Exercise objective: With the pictures left out, print exactly the lines below that run from the one containing "Where should I" through the one containing "the 添加标签 input".
*** Input material Section Begins ***
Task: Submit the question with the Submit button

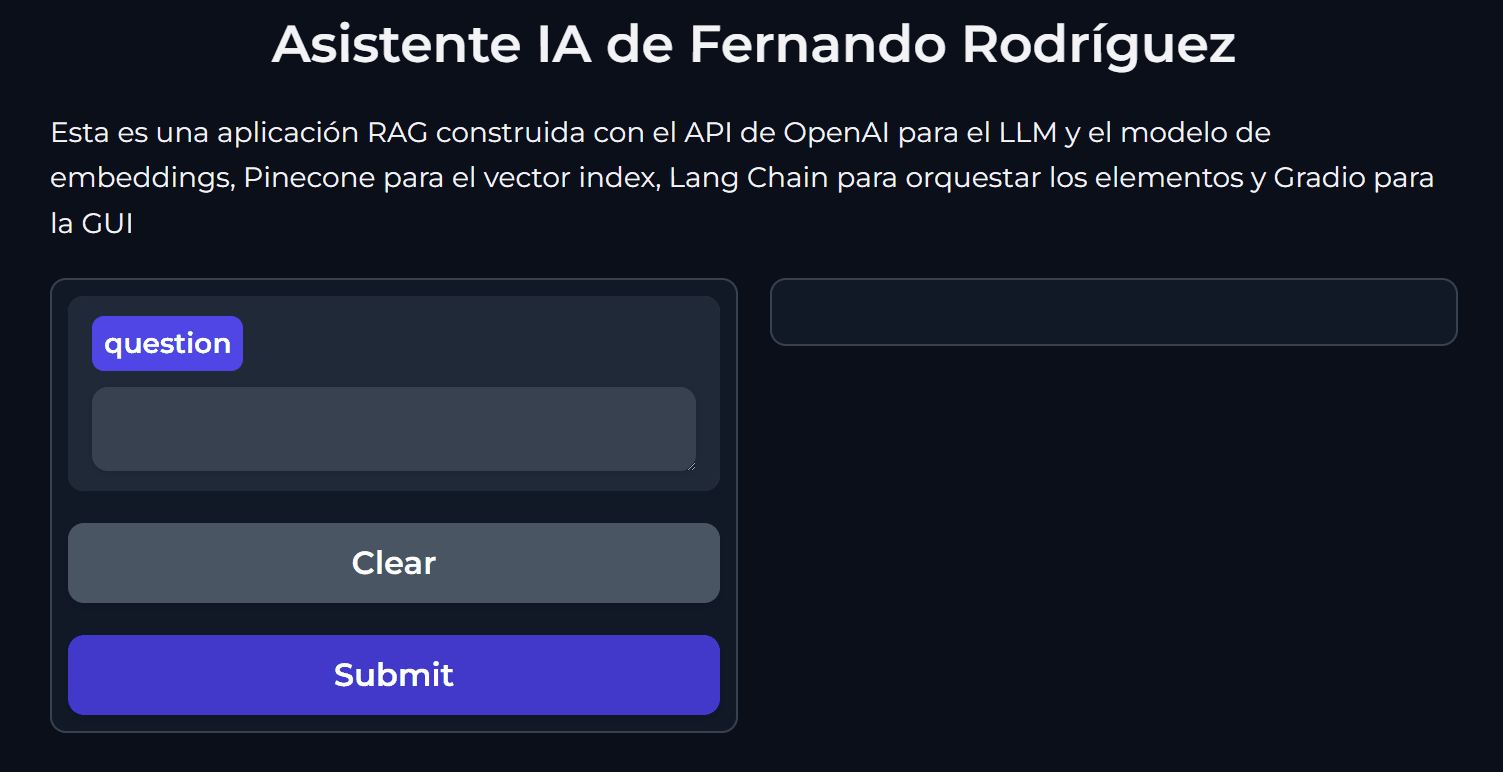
*** Input material Section Ends ***
*** Input material Section Begins ***
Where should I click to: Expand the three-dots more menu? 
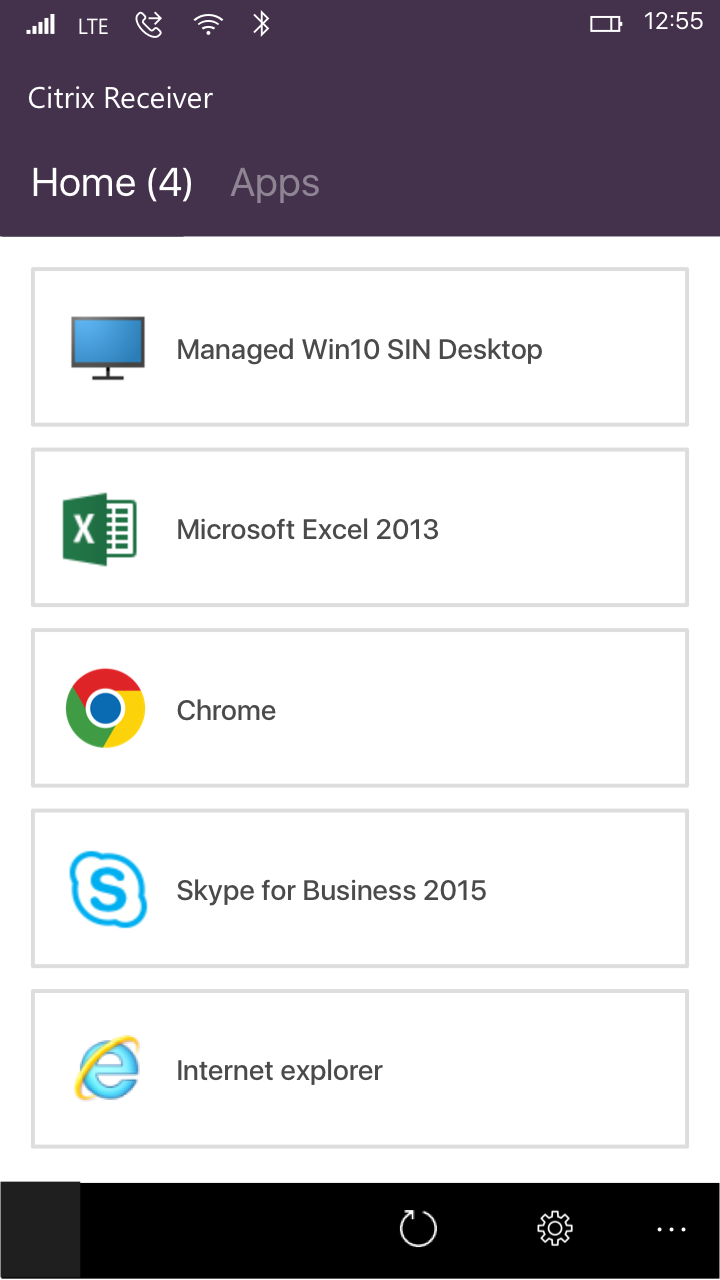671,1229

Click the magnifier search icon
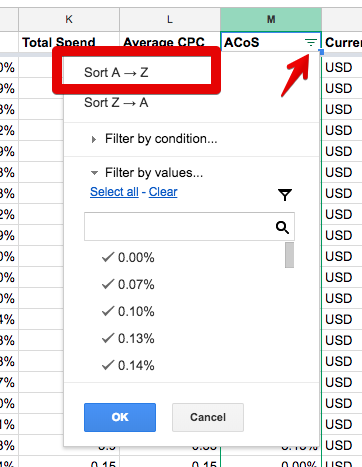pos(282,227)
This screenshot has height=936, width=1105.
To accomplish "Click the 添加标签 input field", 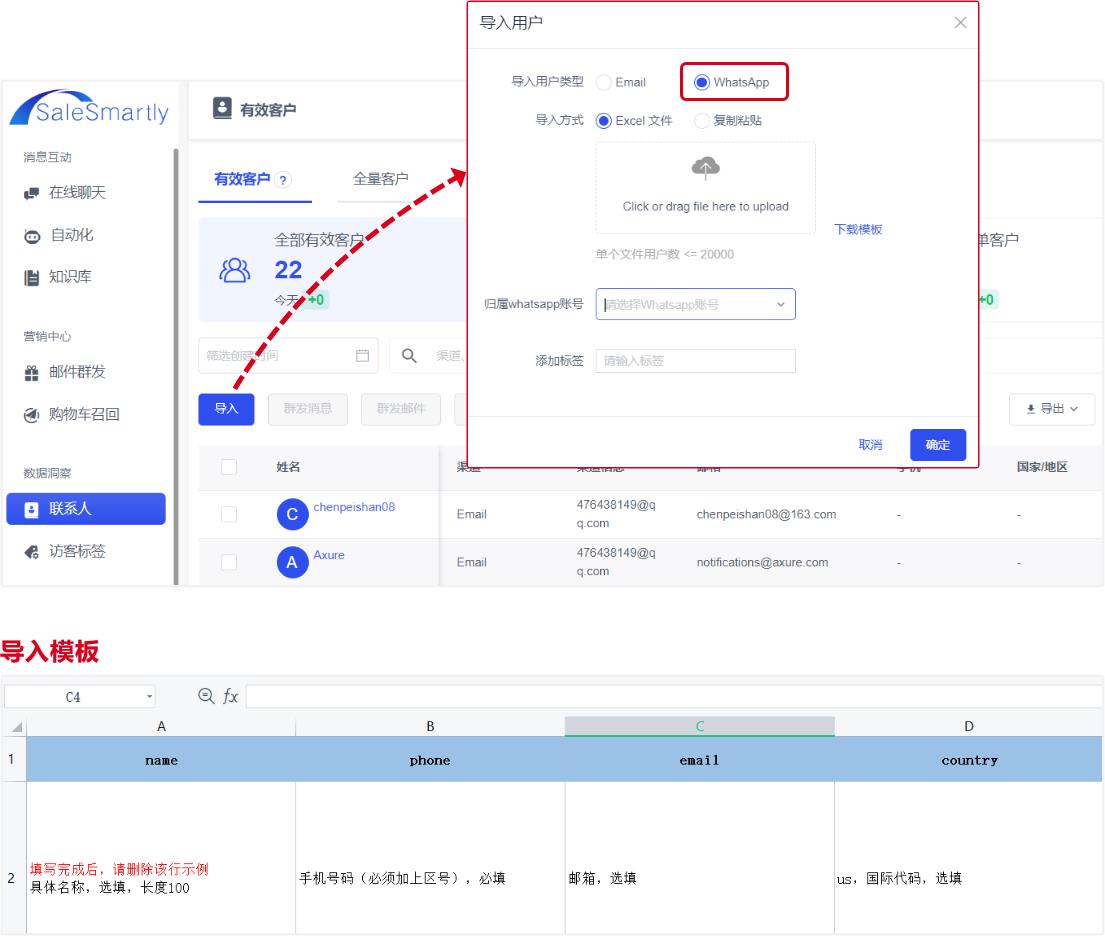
*** Input material Section Ends ***
Answer to the exercise:
Where should I click to: Expand the three-dots more menu? 
671,1229

Click the magnifier search icon
pos(282,227)
This screenshot has height=936, width=1105.
To accomplish "Click the 添加标签 input field", 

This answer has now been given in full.